§ ARTICLE
------------------------------------------------------------------------

L’Assemblée Constituante voulue par Jean-Luc Mélenchon est-elle possible ?

L’Assemblée Constituante voulue par Jean-Luc Mélenchon est-elle possible ?

 La convocation d’une assemblée constituante, point phare du projet de Jean-Luc Mélenchon fait débat parmi les constitutionnalistes. S’il est élu Président,  il devra convaincre et rassembler une large majorité des citoyens pour parvenir à une 6e République.
Public Sénat

Par Yann Quercia @YannQuerciaa

Temps de lecture :

3 min

Publié le

Mis à jour le

 La convocation d’une assemblée constituante, point phare du projet de Jean-Luc Mélenchon fait débat parmi les constitutionnalistes. S’il est élu Président,  il devra convaincre et rassembler une large majorité des citoyens pour parvenir à une 6e République.

 

A 10 jours du premier tour de l’élection présidentielle, Jean-Luc Mélenchon est porté par une dynamique très favorable dans les sondages. Point essentiel de son programme,  le candidat de la France Insoumise souhaite passer à une 6e République par la convocation d’une assemblée constituante. Comment souhaite t-il s’y prendre ? Sur son site il est expliqué« Convoquer un référendum (article 11 de la Constitution) pour engager le processus constituant (modalités de la composition de l'Assemblée constituante — mode de scrutin, parité, tirage au sort et incompatibilités ; modalités de la délibération ; association des citoyens aux travaux…) ». En effet il entend s’appuyer sur l’article 11 pour organiser un référendum dans la foulée de son élection.

1.png

 

Cet article permet au président de la République de soumettre un projet de loi directement à l'ensemble des électeurs à partir du moment où le texte proposé porte obligatoirement sur l'organisation des pouvoirs publics, les réformes de politique économique, sociale ou environnementale ou sur la ratification des traités.

La modification de la constitution ou la création d’une nouvelle constitution nécessite l’utilisation de l’article 89.Il faut alors une majorité à l’Assemblée nationale et au Sénat pour faire adopter son projet. Cette condition semble peu probable et c’est pourquoi Jean-Luc Mélenchon souhaite recourir au referendum et donc à l’article 11.

 « Ce que veut faire Jean-Luc Mélenchon est un coup d’Etat »

Pour Jean-Philippe Derosier, constitutionnaliste, professeur de droit public à l'Université Lille 2 , « pour convoquer une constituante, et confier une compétence constitutionnelle,  il faut un cadre réglementaire. Ce cadre réglementaire n’est possible que par une loi constitutionnelle qui serait adoptée par l’article 89. La procédure de révision constitutionnelle pourrait ne pas aboutir car il faut un accord entre l’Assemblée nationale et le Sénat. »

------------------------------------------------------------------------

§ CONSIGNES
1 – Résumez l'article en deux phrases.
2 – Recopiez à l'identique les lignes des entrées, en partant de la ligne qui contient « Given: Click the partially » et en allant jusqu'à la ligne qui contient « point(440,58) », ces deux lignes comprises.
L'article et les entrées ne présentent aucun rapport entre eux.

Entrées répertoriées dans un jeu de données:
------------------------------------------------------------------------

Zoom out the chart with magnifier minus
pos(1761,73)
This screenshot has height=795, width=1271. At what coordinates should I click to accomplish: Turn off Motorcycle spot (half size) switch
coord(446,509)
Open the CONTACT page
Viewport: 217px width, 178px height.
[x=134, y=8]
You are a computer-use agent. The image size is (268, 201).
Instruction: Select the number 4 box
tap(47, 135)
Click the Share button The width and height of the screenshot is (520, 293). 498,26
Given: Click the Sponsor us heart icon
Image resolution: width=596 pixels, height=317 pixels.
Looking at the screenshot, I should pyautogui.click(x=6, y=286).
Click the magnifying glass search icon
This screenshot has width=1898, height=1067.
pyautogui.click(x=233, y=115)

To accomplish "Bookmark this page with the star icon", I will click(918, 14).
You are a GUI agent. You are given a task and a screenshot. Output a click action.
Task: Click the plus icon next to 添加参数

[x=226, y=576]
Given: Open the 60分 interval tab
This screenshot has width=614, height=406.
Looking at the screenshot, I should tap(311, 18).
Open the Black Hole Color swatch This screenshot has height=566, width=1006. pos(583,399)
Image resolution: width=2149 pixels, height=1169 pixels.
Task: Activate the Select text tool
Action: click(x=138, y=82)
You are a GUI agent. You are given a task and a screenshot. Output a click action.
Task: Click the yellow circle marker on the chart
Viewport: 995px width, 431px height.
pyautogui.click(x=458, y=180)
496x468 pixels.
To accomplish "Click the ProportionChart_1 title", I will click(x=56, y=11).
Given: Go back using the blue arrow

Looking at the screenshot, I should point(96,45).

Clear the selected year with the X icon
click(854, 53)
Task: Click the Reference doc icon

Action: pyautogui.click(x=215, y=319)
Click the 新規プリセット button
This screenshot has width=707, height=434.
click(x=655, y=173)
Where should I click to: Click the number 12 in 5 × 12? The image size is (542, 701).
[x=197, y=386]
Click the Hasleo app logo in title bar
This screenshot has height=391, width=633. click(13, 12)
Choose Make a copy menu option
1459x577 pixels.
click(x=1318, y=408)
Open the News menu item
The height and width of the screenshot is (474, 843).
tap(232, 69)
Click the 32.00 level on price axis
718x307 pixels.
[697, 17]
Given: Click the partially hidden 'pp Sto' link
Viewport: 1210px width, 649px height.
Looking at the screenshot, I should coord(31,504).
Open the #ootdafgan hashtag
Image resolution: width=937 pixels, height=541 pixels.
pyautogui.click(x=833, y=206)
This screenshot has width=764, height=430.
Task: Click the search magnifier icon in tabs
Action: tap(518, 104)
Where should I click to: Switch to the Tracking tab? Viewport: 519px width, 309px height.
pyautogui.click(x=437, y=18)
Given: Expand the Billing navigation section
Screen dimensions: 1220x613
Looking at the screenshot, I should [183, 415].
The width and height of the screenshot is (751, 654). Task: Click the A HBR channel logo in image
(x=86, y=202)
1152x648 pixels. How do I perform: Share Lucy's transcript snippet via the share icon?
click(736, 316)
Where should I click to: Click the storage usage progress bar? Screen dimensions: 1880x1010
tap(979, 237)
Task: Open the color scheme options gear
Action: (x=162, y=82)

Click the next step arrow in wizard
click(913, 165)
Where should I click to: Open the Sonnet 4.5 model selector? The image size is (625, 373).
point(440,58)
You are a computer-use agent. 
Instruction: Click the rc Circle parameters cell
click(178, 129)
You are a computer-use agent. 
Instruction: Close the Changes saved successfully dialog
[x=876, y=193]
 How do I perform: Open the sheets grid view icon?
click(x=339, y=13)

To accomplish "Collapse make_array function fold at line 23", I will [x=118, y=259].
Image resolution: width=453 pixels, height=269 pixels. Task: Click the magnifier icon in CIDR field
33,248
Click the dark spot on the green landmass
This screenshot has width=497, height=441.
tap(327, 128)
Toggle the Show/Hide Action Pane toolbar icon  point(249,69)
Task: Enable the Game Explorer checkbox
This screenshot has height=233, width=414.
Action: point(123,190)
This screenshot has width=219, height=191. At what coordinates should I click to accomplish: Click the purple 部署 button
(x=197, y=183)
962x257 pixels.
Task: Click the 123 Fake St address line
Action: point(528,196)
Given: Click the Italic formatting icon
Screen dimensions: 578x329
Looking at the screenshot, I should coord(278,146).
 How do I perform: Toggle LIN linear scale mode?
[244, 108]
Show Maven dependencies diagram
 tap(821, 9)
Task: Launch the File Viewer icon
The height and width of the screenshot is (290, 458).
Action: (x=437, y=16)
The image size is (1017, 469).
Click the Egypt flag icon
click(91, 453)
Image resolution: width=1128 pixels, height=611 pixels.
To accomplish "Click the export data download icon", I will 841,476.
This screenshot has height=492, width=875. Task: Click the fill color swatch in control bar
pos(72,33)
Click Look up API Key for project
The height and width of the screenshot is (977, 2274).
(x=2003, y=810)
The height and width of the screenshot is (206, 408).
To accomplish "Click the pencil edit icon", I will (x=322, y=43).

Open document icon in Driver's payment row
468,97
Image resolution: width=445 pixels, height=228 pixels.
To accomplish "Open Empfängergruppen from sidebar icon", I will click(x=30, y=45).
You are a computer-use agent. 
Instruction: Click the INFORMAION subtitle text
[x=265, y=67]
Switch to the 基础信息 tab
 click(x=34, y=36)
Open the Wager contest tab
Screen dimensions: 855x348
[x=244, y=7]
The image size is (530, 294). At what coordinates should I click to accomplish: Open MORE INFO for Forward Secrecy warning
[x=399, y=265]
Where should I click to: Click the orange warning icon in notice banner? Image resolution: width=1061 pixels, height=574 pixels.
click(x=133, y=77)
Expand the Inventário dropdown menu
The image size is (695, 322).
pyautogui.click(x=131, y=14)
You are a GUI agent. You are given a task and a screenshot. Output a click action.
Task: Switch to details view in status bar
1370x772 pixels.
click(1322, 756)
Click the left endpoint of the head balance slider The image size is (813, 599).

------------------------------------------------------------------------

§ RÉPONSES PAR CONSIGNE
1 – Jean-Luc Mélenchon, candidat de la France insoumise, souhaite passer à une 6e République en convoquant une assemblée constituante, au moyen d'un référendum organisé sur le fondement de l'article 11 de la Constitution. Or la modification de la constitution ou la création d'une nouvelle constitution nécessite l'article 89, qui exige une majorité à l'Assemblée nationale et au Sénat, et le constitutionnaliste Jean-Philippe Derosier estime qu'une constituante suppose un cadre réglementaire que seule une loi constitutionnelle adoptée par cet article peut établir.

2 –
Given: Click the partially hidden 'pp Sto' link
Viewport: 1210px width, 649px height.
Looking at the screenshot, I should coord(31,504).
Open the #ootdafgan hashtag
Image resolution: width=937 pixels, height=541 pixels.
pyautogui.click(x=833, y=206)
This screenshot has width=764, height=430.
Task: Click the search magnifier icon in tabs
Action: tap(518, 104)
Where should I click to: Switch to the Tracking tab? Viewport: 519px width, 309px height.
pyautogui.click(x=437, y=18)
Given: Expand the Billing navigation section
Screen dimensions: 1220x613
Looking at the screenshot, I should [183, 415].
The width and height of the screenshot is (751, 654). Task: Click the A HBR channel logo in image
(x=86, y=202)
1152x648 pixels. How do I perform: Share Lucy's transcript snippet via the share icon?
click(736, 316)
Where should I click to: Click the storage usage progress bar? Screen dimensions: 1880x1010
tap(979, 237)
Task: Open the color scheme options gear
Action: (x=162, y=82)

Click the next step arrow in wizard
click(913, 165)
Where should I click to: Open the Sonnet 4.5 model selector? The image size is (625, 373).
point(440,58)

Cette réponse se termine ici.